Stated goal => Retype the lines that start at the one containing "Task: Open the" and continue through the one containing "point(151,52)", keeping them unchanged and leaving the pictures out of your answer.

Input data =>
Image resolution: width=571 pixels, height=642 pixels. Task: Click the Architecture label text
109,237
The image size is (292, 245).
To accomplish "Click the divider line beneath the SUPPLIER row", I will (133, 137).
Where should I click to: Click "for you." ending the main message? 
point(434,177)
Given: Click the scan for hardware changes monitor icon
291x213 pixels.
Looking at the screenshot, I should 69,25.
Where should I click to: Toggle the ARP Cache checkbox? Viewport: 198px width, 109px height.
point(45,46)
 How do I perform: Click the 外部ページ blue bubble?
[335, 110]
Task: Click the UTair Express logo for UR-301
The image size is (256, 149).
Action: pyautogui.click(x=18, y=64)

* * *

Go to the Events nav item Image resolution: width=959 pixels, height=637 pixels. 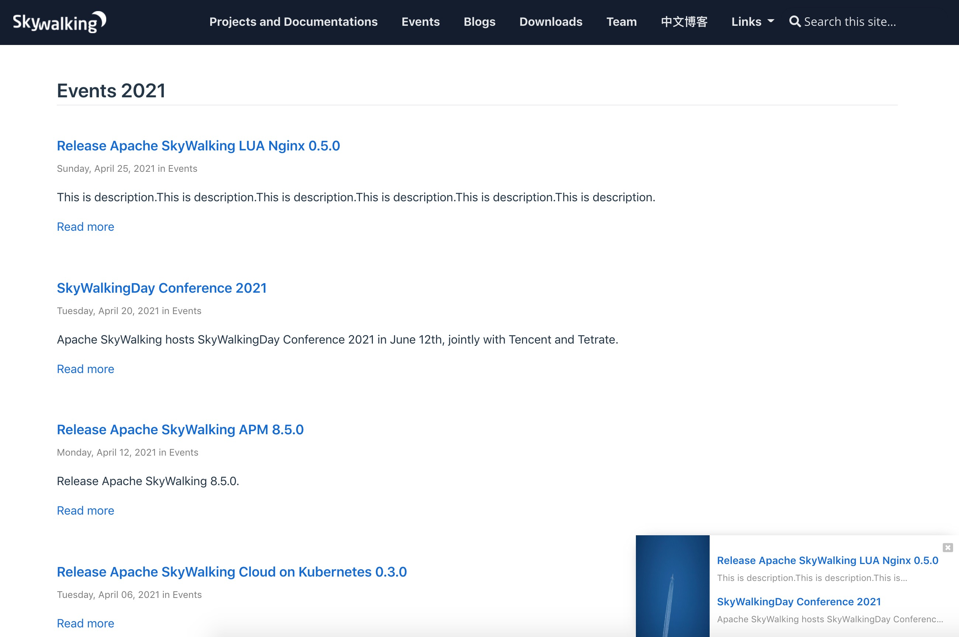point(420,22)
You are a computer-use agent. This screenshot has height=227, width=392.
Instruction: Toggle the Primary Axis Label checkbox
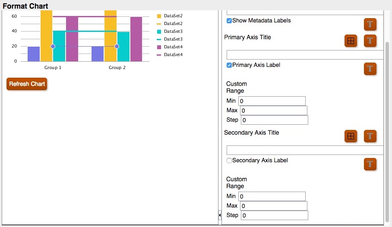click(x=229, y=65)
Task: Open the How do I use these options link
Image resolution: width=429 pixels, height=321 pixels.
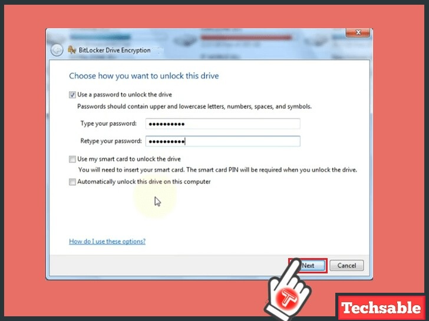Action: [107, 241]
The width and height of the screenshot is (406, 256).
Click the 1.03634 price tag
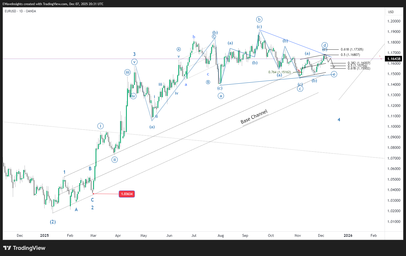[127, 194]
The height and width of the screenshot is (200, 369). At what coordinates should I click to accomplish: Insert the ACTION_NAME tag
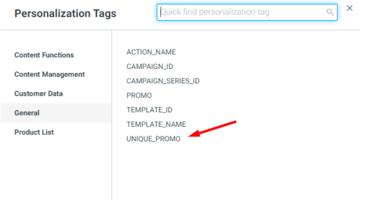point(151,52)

...

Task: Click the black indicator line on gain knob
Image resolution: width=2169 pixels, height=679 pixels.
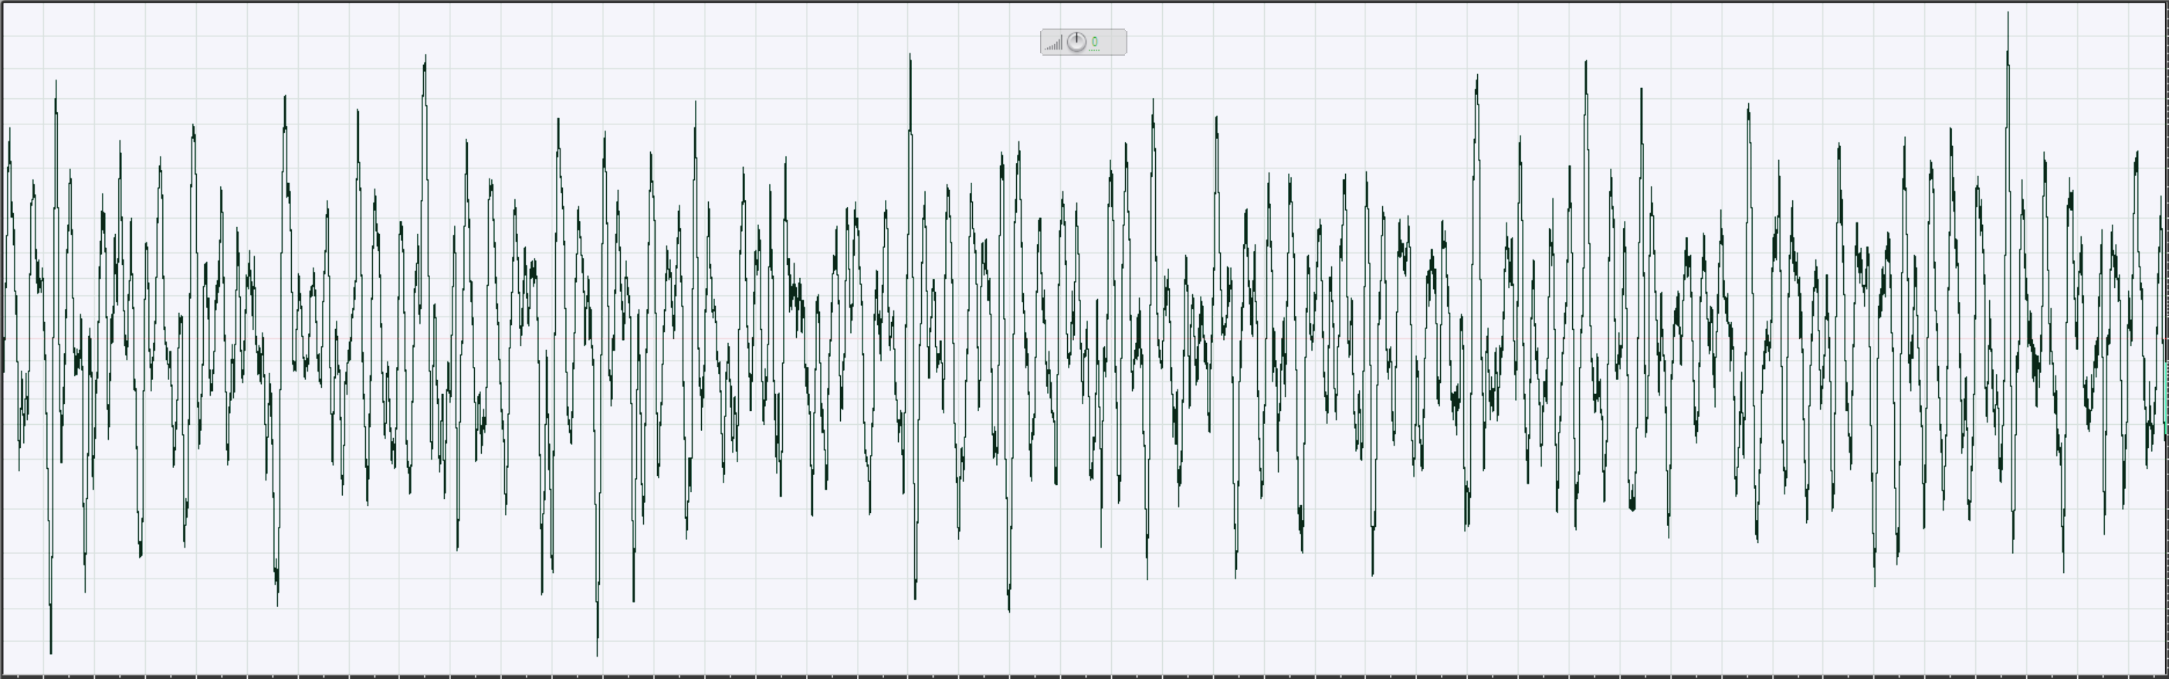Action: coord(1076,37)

Output of the task =>
Task: Open the How do I use these options link
Image resolution: width=429 pixels, height=321 pixels.
Action: [107, 241]
The width and height of the screenshot is (406, 256).
Click the 1.03634 price tag
[127, 194]
The height and width of the screenshot is (200, 369). At what coordinates should I click to accomplish: Insert the ACTION_NAME tag
point(151,52)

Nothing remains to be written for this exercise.